Task directions: Reprint the entire listing exactly.

Provided records:
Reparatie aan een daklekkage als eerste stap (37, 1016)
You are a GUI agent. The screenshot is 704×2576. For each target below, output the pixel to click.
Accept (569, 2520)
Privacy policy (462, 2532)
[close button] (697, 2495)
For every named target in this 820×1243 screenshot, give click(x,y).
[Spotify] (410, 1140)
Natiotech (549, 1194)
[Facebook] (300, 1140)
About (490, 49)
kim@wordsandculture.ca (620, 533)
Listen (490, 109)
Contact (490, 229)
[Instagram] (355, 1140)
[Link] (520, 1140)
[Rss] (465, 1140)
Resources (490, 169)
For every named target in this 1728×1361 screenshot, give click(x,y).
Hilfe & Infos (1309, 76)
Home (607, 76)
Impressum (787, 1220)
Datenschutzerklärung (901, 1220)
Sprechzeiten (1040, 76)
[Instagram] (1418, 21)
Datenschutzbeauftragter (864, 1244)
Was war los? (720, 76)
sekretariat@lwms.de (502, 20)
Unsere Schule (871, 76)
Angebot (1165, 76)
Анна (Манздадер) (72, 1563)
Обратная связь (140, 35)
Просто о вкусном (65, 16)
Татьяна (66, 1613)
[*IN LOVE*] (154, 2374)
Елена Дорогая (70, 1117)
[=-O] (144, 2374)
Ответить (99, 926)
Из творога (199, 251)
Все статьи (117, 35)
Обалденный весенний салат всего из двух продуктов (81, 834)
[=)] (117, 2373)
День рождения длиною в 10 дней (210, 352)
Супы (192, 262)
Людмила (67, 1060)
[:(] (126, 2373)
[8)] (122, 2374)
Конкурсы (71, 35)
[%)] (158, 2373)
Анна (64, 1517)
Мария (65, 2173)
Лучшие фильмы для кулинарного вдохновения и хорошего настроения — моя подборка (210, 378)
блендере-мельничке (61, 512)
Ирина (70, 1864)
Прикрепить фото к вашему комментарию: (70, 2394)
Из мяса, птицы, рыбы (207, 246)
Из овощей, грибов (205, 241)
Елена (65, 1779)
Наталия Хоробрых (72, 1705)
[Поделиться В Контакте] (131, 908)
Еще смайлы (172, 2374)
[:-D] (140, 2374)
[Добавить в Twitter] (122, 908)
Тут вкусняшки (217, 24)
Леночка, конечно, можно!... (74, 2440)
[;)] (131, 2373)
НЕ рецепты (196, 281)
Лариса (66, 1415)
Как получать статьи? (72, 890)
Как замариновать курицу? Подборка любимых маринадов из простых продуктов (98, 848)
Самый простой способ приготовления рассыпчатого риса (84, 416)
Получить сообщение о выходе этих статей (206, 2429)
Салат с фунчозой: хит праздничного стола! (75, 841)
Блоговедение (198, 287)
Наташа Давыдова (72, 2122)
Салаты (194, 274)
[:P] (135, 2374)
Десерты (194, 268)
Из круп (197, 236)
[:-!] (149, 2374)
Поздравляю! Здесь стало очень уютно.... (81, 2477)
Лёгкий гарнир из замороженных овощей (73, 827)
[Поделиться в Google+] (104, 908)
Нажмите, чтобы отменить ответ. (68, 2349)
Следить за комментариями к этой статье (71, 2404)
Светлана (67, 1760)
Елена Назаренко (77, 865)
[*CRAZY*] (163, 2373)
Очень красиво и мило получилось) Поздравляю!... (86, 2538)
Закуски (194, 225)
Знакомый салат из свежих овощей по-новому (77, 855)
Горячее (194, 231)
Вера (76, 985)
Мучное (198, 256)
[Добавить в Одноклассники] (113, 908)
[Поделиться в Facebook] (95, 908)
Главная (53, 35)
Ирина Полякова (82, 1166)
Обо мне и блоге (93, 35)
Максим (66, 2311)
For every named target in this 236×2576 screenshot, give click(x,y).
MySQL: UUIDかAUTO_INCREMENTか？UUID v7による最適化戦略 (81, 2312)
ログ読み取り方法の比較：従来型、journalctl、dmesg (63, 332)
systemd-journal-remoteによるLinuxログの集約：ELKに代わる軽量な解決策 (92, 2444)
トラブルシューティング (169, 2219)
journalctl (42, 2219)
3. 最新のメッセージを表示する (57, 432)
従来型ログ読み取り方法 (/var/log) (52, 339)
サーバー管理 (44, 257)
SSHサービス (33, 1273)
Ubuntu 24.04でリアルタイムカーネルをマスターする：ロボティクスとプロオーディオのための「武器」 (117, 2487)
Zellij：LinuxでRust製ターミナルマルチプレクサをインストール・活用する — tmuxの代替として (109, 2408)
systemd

Result:
Reparatie aan een daklekkage als eerste stap (37, 1016)
You are a GUI agent. The screenshot is 704×2576. For each target below, output the pixel to click.
Accept (569, 2520)
Privacy policy (462, 2532)
[close button] (697, 2495)
For every named target in this 820×1243 screenshot, give click(x,y).
[Spotify] (410, 1140)
Natiotech (549, 1194)
[Facebook] (300, 1140)
About (490, 49)
kim@wordsandculture.ca (620, 533)
Listen (490, 109)
Contact (490, 229)
[Instagram] (355, 1140)
[Link] (520, 1140)
[Rss] (465, 1140)
Resources (490, 169)
For every named target in this 1728×1361 screenshot, give click(x,y).
Hilfe & Infos (1309, 76)
Home (607, 76)
Impressum (787, 1220)
Datenschutzerklärung (901, 1220)
Sprechzeiten (1040, 76)
[Instagram] (1418, 21)
Datenschutzbeauftragter (864, 1244)
Was war los? (720, 76)
sekretariat@lwms.de (502, 20)
Unsere Schule (871, 76)
Angebot (1165, 76)
Анна (Манздадер) (72, 1563)
Обратная связь (140, 35)
Просто о вкусном (65, 16)
Татьяна (66, 1613)
[*IN LOVE*] (154, 2374)
Елена Дорогая (70, 1117)
[=-O] (144, 2374)
Ответить (99, 926)
Из творога (199, 251)
Все статьи (117, 35)
Обалденный весенний салат всего из двух продуктов (81, 834)
[=)] (117, 2373)
День рождения длиною в 10 дней (210, 352)
Супы (192, 262)
Людмила (67, 1060)
[:(] (126, 2373)
[8)] (122, 2374)
Конкурсы (71, 35)
[%)] (158, 2373)
Анна (64, 1517)
Мария (65, 2173)
Лучшие фильмы для кулинарного вдохновения и хорошего настроения — моя подборка (210, 378)
блендере-мельничке (61, 512)
Ирина (70, 1864)
Прикрепить фото к вашему комментарию: (70, 2394)
Из мяса, птицы, рыбы (207, 246)
Из овощей, грибов (205, 241)
Елена (65, 1779)
Наталия Хоробрых (72, 1705)
[Поделиться В Контакте] (131, 908)
Еще смайлы (172, 2374)
[:-D] (140, 2374)
[Добавить в Twitter] (122, 908)
Тут вкусняшки (217, 24)
Леночка, конечно, можно!... (74, 2440)
[;)] (131, 2373)
НЕ рецепты (196, 281)
Лариса (66, 1415)
Как получать статьи? (72, 890)
Как замариновать курицу? Подборка любимых маринадов из простых продуктов (98, 848)
Самый простой способ приготовления рассыпчатого риса (84, 416)
Получить сообщение о выходе этих статей (206, 2429)
Салат с фунчозой: хит праздничного стола! (75, 841)
Блоговедение (198, 287)
Наташа Давыдова (72, 2122)
Салаты (194, 274)
[:P] (135, 2374)
Десерты (194, 268)
Из круп (197, 236)
[:-!] (149, 2374)
Поздравляю! Здесь стало очень уютно.... (81, 2477)
Лёгкий гарнир из замороженных овощей (73, 827)
[Поделиться в Google+] (104, 908)
Нажмите, чтобы отменить ответ. (68, 2349)
Следить за комментариями к этой статье (71, 2404)
Светлана (67, 1760)
Елена Назаренко (77, 865)
[*CRAZY*] (163, 2373)
Очень красиво и мило получилось) Поздравляю!... (86, 2538)
Закуски (194, 225)
Знакомый салат из свежих овощей по-новому (77, 855)
Горячее (194, 231)
Вера (76, 985)
Мучное (198, 256)
[Добавить в Одноклассники] (113, 908)
[Поделиться в Facebook] (95, 908)
Главная (53, 35)
Ирина Полякова (82, 1166)
Обо мне и блоге (93, 35)
Максим (66, 2311)
For every named target in this 236×2576 screenshot, give click(x,y).
MySQL: UUIDかAUTO_INCREMENTか？UUID v7による最適化戦略 (81, 2312)
ログ読み取り方法の比較：従来型、journalctl、dmesg (63, 332)
systemd-journal-remoteによるLinuxログの集約：ELKに代わる軽量な解決策 (92, 2444)
トラブルシューティング (169, 2219)
journalctl (42, 2219)
3. 最新のメッセージを表示する (57, 432)
従来型ログ読み取り方法 (/var/log) (52, 339)
サーバー管理 (44, 257)
SSHサービス (33, 1273)
Ubuntu 24.04でリアルタイムカーネルをマスターする：ロボティクスとプロオーディオのための「武器」 (117, 2487)
Zellij：LinuxでRust製ターミナルマルチプレクサをインストール・活用する — tmuxの代替として (109, 2408)
systemd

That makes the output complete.